And printf , Map , Seq and contending for your global mutable Inc . 并且printf ， Map ， Seq和争夺你的全球可变Inc 。 And you're leaking heap-allocated stack frames. 而且你正在泄漏堆分配的堆栈帧。 In fact, only a small proportion of the time taken to run your benchmark has anything to do with MailboxProcessor . 实际上，运行基准测试所花费的时间只占用于邮箱MailboxProcessor一小部分时间。

But is this really the expected performance? 但这真的是预期的表现吗？

I am not surprised by the performance of your program but it does not say much about the performance of MailboxProcessor . 我对你的程序的性能并不感到惊讶，但它并没有说明MailboxProcessor的性能。

From reading both MSDN and various blogs on the MailboxProcessor I have gotten the idea that it's to be a kin to erlang actors, but from the abyssmal performance I am seeing this doesn't seem to hold true in reality? 通过阅读MSDN和MailboxProcessor上的各种博客，我已经认识到它将成为erlang演员的亲戚，但从我看到的深渊表现来看，这在现实中似乎并不成立？

The MailboxProcessor is conceptually somewhat similar to part of Erlang. MailboxProcessor在概念上有点类似于Erlang的一部分。 The abysmal performance you're seeing is due to a variety of things, some of which are quite subtle and will affect any such program. 你所看到的糟糕表现是由于各种各样的事情，其中一些是相当微妙的，并将影响任何这样的程序。

So my question is here, am I doing something wrong? 所以我的问题在这里，我做错了吗？

I think you're doing a few things wrong. 我觉得你做错了几件事。 Firstly, the problem you are trying to solve is not clear so this sounds like an XY problem question. 首先，你试图解决的问题不明确，所以这听起来像一个XY问题。 Secondly, you're trying to benchmark the wrong things (eg you are complaining about microsecond times required to create a MailboxProcessor but may intend to do so only when a TCP connection is established which takes several orders of magnitude longer). 其次，您正在尝试对错误的事情进行基准测试（例如，您正在抱怨创建MailboxProcessor所需的微秒时间，但可能只在建立TCP连接时才会这样做，这需要花费几个数量级的时间）。 Thirdly, you have written a benchmark program that measures the performance of some things but have attributed your observations to completely different things. 第三，你已经编写了一个基准程序来衡量一些事情的表现，但是把你的观察结果归结为完全不同的事情。
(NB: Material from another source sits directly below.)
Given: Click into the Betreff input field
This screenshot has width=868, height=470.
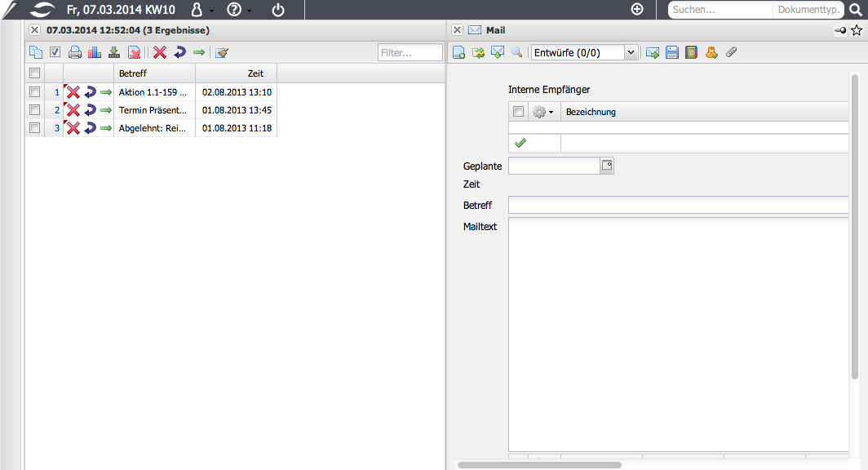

Let's look at your benchmark program in more detail. 让我们更详细地看一下您的基准程序。 Before we do anything else, let's fix some bugs. 在我们做任何其他事情之前，让我们修复一些错误。 You should always use sw.Elapsed.TotalSeconds to measure time because it is more precise. 您应该始终使用sw.Elapsed.TotalSeconds来测量时间，因为它更精确。 You should always recur in an async workflow using return! 您应该始终使用return!异步工作流程return! and not do! 而不是do! or you will leak stack frames. 或者你会泄漏堆栈帧。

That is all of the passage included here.